Das ist nach meiner Überzeugung nicht richtig. Der Staat sollte sich bei der Steuerung in der Wirtschaft sehr zurückhalten. Das wäre eine massive regionale Steuerung, von der ich nicht glaube, dass sie sinnvoll wäre. Wenn sich jemand für den Standort Sangerhausen, Arneburg oder Zeitz entschieden hat, dann bin ich nicht klüger als er und habe nicht die Absicht, ihm in diese Entscheidung hineinzureden.

Eine solche, sich auf wenige Punkte konzentrierende Höchstförderung, meine Damen und Herren, würde für all diejenigen, die in anderen Regionen tätig sind, bedeuten, dass sie sich anstrengen könnten, wie sie wollten, sie würden kaum etwas zustande bringen. Ich finde, auch die Stimmung, die dadurch entstehen würde, wäre alles andere als hilfreich.

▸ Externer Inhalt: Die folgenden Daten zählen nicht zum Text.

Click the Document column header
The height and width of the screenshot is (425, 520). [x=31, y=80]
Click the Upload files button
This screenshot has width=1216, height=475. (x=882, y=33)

Meine Damen und Herren! Lassen Sie mich zum Schluss sagen, was mich besonders gewundert hat. In diesem Antrag der SPD-Fraktion wird die Landesregierung aufgefordert, auf Bundesebene für die Fortführung der GA aktiv zu werden. - Frau Budde, zu Ihrer Kenntnis: Das machen wir nachhaltig.